Anche chi non conosce bene la legge sa per certo che un’auto non può in nessun caso circolare senza la targa. La legge e il Codice della strada prevedono che un’auto per poter tranquillamente circolare debba apporre un’apposita targa dichiarata sia anteriormente sia posteriormente al veicolo.

Non c’è assolutamente nessuna deroga a riguardo e chi contravviene a questa norma viene punito con una multa bella salata e una sanzione amministrativa che può comprendere il sequestro del veicolo o il suo fermo per circa 3 mesi.

Caso diverso è se il veicolo in questione circola senza targa dichiarata, ma con una targa cosiddetta “di prova”. In questo caso, la legge stabilisce dinamiche diverse.
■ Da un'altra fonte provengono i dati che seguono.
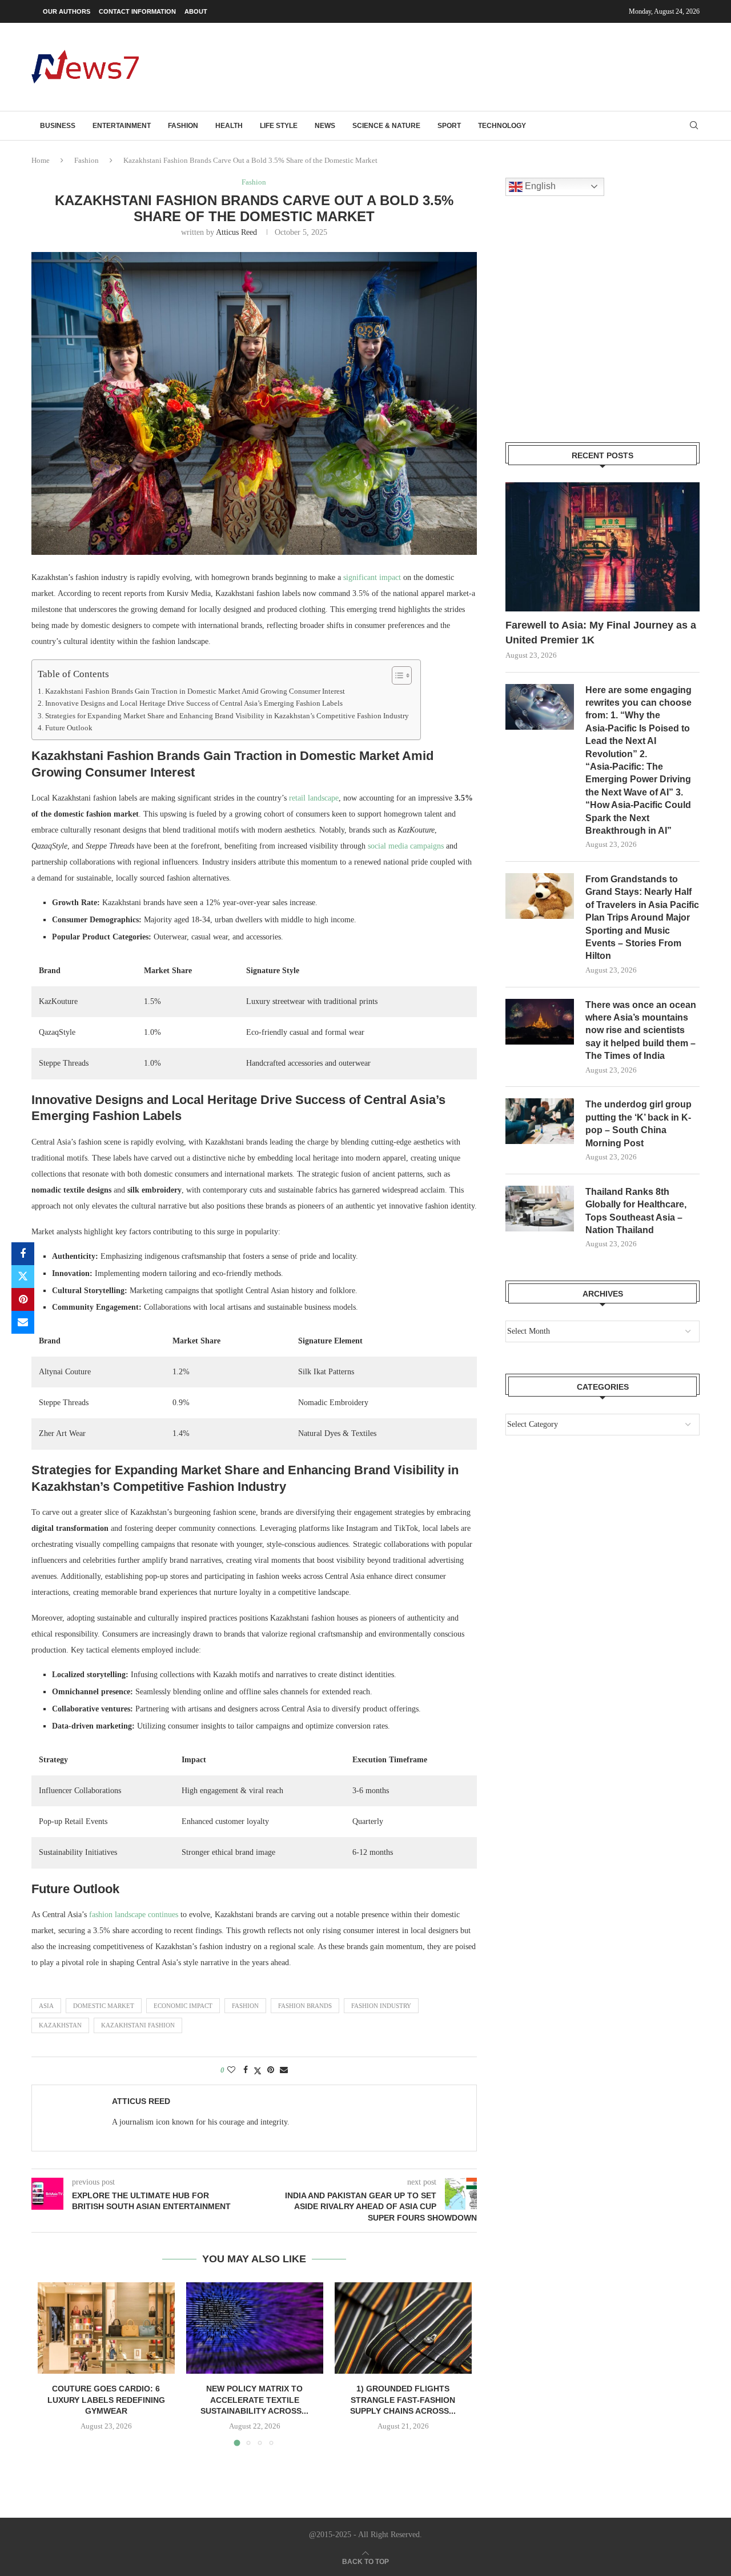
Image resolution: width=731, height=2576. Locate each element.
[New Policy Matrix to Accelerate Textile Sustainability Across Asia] (254, 2328)
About (195, 11)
Ma attenzione, non tutti possono circolare in questo modo e ci sono delle specifiche chiare a riguardo.

Per prima cosa, in questo articolo, andremo a capire in cosa consiste una targa di prova e chi ha la possibilità di circolare in questo stato e per quanto tempo. Ecco tutti i dettagli.

Cos’è la targa di prova

Quando un veicolo non è ancora stato immatricolato dal proprietario, poiché non è stato ancora acquistato, ma sta raggiungendo la concessionaria o un centro di stoccaggio, l’auto può ovviamente circolare e le viene assegnata quella che si definisce targa di prova. La targa di prova quindi non è altro che una targa temporanea che si può apporre o tenere nell’auto in caso di eventuali posti di blocco che richiedano al conducente il motivo della circolazione dell’auto in quelle condizioni.

Inoltre, la targa di prova può essere utile che per tutti quei veicoli che sono ancora in fase di collaudo o di sperimentazione, che non sono quindi ancora sul mercato, ma che hanno bisogno di circolare per le strade per ovvi motivi. Anche in questi casi, il Governo prevede l’assegnazione di una targa di prova per i collaudi e i trasferimenti del veicolo. Ma facciamo attenzione, poiché non tutti possono richiedere questa targa e inoltre ci sono delle condizioni da rispettare.

targa di prova
Il veicolo può circolare con la targa di prova, ma solo in certe situazioni – Autoruote4x4.com – iStock.com

Chi può usare la targa di prova e per quanto tempo

La legge stabilisce chiaramente che è concessa la targa di prova solo ed esclusivamente a coloro che ne hanno il diritto, ovvero a chi può dimostrare di averne la necessità: di solito si tratta di dipendenti di case automobilistiche per le verifiche di collaudo, concessionari auto e officine meccaniche specializzate.

Anche in questo caso, però, la targa di prova non può essere usata per sempre, ma ha delle specifiche tempistiche: ha valenza di un anno e viene rilasciata solo per un veicolo specifico, non può quindi essere utilizzata su più veicoli alla volta. La pena per chi circola con una targa di prova senza averne diritto va da 84 a 350 euro.